*** Begin section ***

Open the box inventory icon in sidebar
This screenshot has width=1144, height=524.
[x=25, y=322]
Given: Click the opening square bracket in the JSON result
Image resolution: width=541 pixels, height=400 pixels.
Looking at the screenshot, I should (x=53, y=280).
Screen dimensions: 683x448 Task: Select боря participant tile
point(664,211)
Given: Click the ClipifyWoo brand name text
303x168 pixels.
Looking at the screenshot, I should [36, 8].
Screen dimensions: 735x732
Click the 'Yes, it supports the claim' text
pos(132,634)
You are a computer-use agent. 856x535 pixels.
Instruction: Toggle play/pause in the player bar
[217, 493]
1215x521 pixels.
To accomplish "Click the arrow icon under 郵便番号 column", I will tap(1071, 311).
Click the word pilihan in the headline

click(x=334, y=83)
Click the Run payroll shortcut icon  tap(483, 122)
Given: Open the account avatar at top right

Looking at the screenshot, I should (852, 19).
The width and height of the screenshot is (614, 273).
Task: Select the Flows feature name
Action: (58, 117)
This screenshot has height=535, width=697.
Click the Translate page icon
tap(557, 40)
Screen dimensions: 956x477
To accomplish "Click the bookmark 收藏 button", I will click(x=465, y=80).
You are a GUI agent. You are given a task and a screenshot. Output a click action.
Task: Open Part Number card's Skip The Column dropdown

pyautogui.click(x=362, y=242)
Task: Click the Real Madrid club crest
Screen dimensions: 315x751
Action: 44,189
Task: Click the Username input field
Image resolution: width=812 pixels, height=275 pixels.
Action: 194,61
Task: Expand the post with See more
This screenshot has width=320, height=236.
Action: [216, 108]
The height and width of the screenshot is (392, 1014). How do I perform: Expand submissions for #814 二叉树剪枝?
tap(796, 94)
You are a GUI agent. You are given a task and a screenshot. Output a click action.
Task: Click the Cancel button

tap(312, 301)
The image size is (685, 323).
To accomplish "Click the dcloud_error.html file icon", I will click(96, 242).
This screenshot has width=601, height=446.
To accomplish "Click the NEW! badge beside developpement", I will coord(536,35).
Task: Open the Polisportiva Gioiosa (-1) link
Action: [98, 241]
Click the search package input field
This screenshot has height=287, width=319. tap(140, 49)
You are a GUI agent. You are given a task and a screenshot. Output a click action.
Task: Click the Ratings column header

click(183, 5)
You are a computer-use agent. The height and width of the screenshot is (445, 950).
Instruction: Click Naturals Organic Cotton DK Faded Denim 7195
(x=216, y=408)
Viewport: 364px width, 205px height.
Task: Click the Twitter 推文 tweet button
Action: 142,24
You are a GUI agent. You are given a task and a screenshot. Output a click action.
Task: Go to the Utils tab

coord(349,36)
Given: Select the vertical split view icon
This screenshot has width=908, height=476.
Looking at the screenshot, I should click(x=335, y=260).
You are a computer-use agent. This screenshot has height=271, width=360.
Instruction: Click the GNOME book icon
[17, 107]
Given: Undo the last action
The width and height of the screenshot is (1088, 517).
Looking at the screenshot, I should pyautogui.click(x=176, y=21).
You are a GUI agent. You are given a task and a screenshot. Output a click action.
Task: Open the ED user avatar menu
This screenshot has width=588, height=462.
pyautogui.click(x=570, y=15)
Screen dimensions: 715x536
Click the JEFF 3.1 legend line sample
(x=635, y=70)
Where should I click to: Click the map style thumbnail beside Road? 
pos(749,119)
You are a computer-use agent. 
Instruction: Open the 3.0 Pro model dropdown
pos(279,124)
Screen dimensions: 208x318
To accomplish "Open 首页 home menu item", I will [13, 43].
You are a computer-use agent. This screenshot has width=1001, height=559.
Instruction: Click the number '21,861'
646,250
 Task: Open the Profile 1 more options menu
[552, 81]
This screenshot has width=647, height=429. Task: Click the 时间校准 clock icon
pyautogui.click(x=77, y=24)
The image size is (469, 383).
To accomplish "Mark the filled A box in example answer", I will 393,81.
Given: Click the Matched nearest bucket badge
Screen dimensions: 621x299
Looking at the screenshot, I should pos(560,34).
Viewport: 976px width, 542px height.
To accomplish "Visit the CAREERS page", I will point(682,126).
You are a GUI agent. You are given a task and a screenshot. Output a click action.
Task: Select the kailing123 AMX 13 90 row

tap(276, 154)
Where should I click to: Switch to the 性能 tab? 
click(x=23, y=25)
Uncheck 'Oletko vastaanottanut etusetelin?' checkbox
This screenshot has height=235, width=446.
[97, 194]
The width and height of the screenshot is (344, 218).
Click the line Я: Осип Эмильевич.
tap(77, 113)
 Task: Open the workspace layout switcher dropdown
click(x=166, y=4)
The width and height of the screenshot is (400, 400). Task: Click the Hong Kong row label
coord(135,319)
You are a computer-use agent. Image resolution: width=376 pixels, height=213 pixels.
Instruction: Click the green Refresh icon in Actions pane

*** End section ***

Look through the data above and return exactly the lines from the one that contains "Image resolution: width=812" to the one that contains "Given: Select the vertical split view icon", inclusive, with nothing else.

▶ The answer:
Image resolution: width=812 pixels, height=275 pixels.
Action: 194,61
Task: Expand the post with See more
This screenshot has width=320, height=236.
Action: [216, 108]
The height and width of the screenshot is (392, 1014). How do I perform: Expand submissions for #814 二叉树剪枝?
tap(796, 94)
You are a GUI agent. You are given a task and a screenshot. Output a click action.
Task: Click the Cancel button

tap(312, 301)
The image size is (685, 323).
To accomplish "Click the dcloud_error.html file icon", I will click(96, 242).
This screenshot has width=601, height=446.
To accomplish "Click the NEW! badge beside developpement", I will coord(536,35).
Task: Open the Polisportiva Gioiosa (-1) link
Action: [98, 241]
Click the search package input field
This screenshot has height=287, width=319. tap(140, 49)
You are a GUI agent. You are given a task and a screenshot. Output a click action.
Task: Click the Ratings column header

click(183, 5)
You are a computer-use agent. The height and width of the screenshot is (445, 950).
Instruction: Click Naturals Organic Cotton DK Faded Denim 7195
(x=216, y=408)
Viewport: 364px width, 205px height.
Task: Click the Twitter 推文 tweet button
Action: 142,24
You are a GUI agent. You are given a task and a screenshot. Output a click action.
Task: Go to the Utils tab

coord(349,36)
Given: Select the vertical split view icon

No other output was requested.